Jika kalian mengatakan bahwa beberapa filsuf telah menuliskan beberapa hal [mengenai ruh], maka ingatlah, bahwa mereka secara logika (akal) telah mengambilnya dari mata air nubuwat, lalu itulah yang mereka kemukakan. Jadi, tatkala telah terbukti bahwa hal-hal yang berkaitan dengan ruh dapat diraih melalui mata-air nubuwwat, maka masalah hubungan ruh-ruh dengan kubur hendaknya disimak dengan kaca-mata itu juga, dan mata kasyafiah telah memberitahukan bahwa ruh memiliki hubungan dengan gundukan tanah ini. Dengan mengatakan: Assalāmu’alaykum yā ahlal qubur” akan diperoleh jawaban. Jadi, seseorang yang menggunakan potensi (kemampuan) yang dapat memperlihatkan kasyaf kubur, dia mampu melihat hubungan-hubungan tersebut.

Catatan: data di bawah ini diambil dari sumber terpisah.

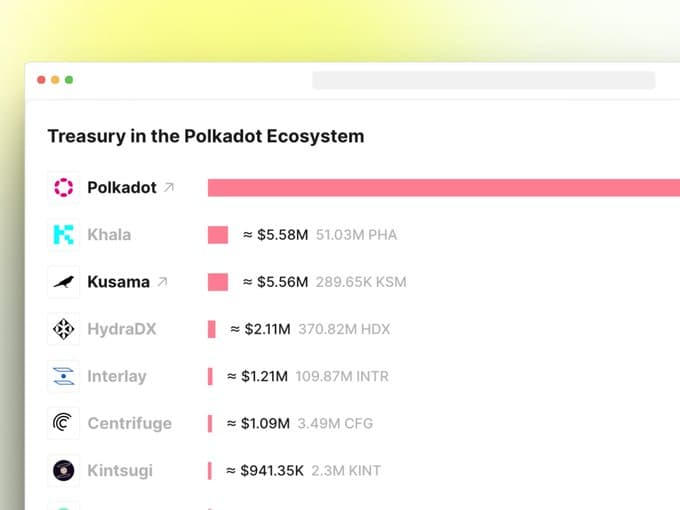Click the Kusama bird logo icon
680x510 pixels.
point(64,282)
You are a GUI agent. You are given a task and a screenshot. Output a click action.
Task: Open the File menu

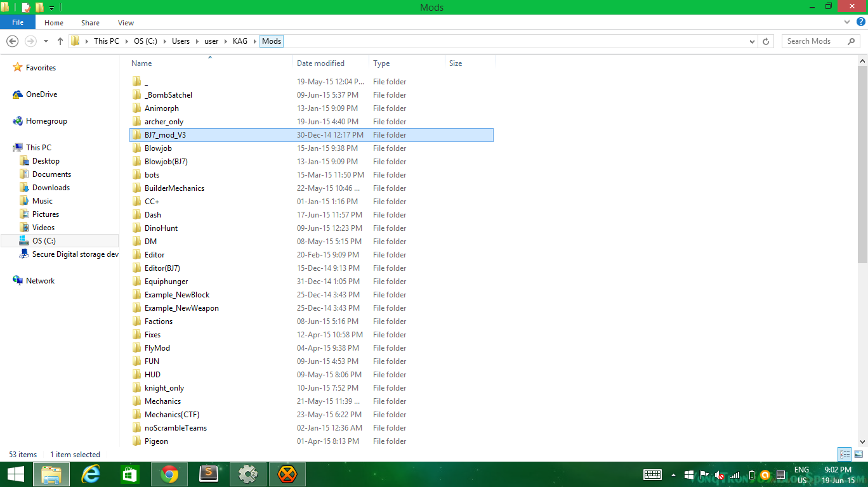coord(18,22)
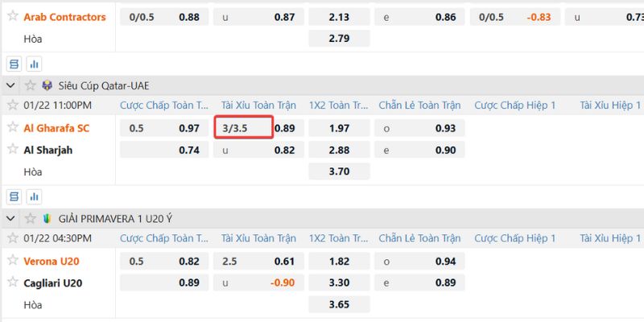Star the Al Sharjah team
This screenshot has width=644, height=322.
(13, 149)

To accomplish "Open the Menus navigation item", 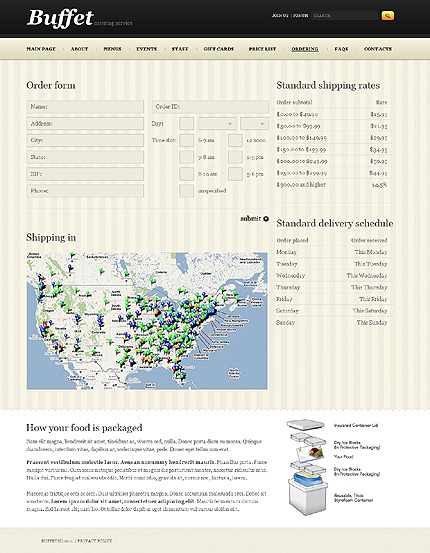I will (112, 49).
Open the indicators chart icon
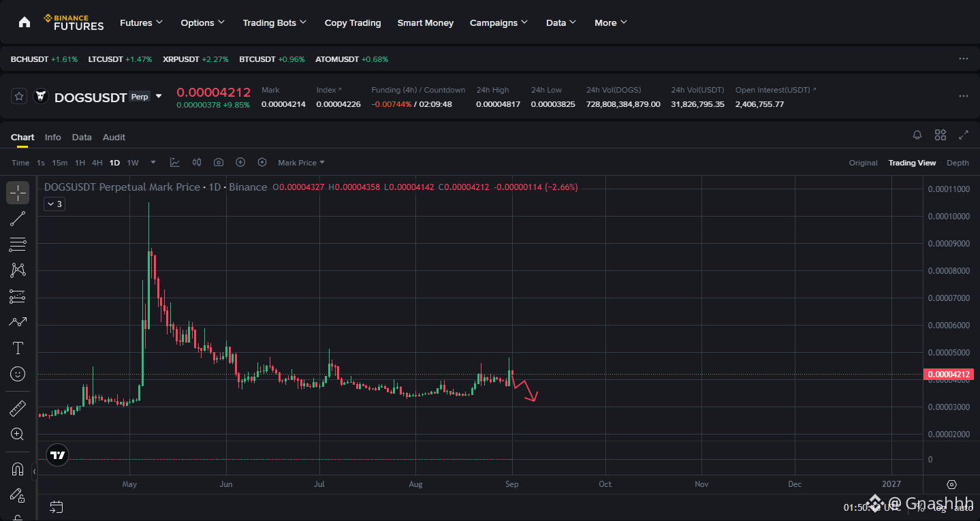The width and height of the screenshot is (980, 521). [175, 162]
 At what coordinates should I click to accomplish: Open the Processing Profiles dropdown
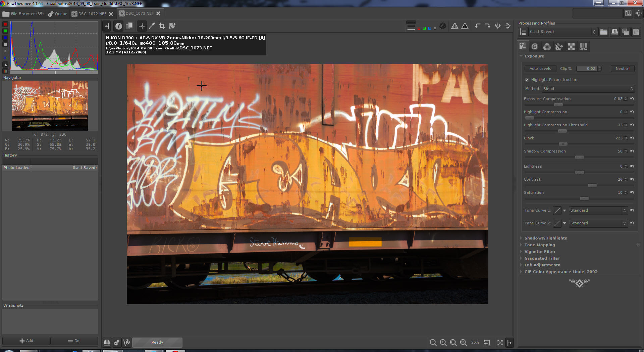click(x=563, y=32)

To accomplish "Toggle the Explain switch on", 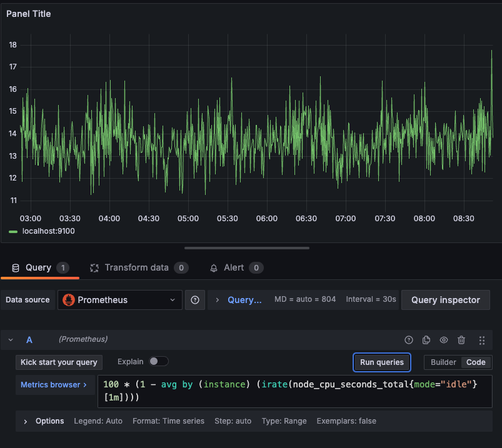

Satu hal aku kemukakan sebagai contoh. Letakkan seonggok serbuk garam di satu sisdan seonggok serbuk gula di sisi lain. Nah, apa yang dapat difatwakan oleh akal mengenai itu? Ya, jika kedua serbuk tersebut dicicipi barulah akan diketahui rasanya yang berbeda, sebab yang satu adalah garam dan yang satu lagi gula. Namun jika tidak ada indera lidah perasa maka apa yang dapat membedakan antara yang asin dengan yang manis?

Jadi, tugasku adalah hanyalah memberikan pemahaman melalui dalil-dalil. Sebagaimana pengingkaran yang dilakukan oleh seorang buta mengenai matahari yang terbit tidak menimbulkan perubahan apa-apa, dan sebagaimana dengan mengabaikan argumentasi seseorang yang tidak memiliki suatu indera (potensi) tidak dapat menggugurkan hal tersebut.

Demikian pula jika seseorang tidak memiliki mata kasyafiah maka bagaimana mungkin dia dapat melihat hubungan ruh [dengan kubur] tersebut? Jadi, pengingkaran yang dia lakukan karena dia tidak mampu melihat, berarti pengingkarannya itu tidaklah sah.

Hal-hal semacam ini tidak dapat diketahui hanya melalui akal dan pemikiran saja. Untuk itulah Allah Ta’ala telah menganugerahkan berbagai potensi (kemampuan) kepada manusia. Jika semua pekerjaan dapat dilakukan oleh satu potensi (kemampuan) saja maka apa perlunya Dia memberikan potensi-potensi sebanyak ini? Beberapa hal berkaitan dengan mata, dan beberapa hal lagi berkaitan dengan telinga. Beberapa hal berkaitan dengan lidah, dan sebagian lagi berkaitan dengan hidung. Manusia memiliki bermacam-macam indera. Untuk menyaksikan hubungan ruh dengan kubur diperlukan potensi dan indera kasyafiah.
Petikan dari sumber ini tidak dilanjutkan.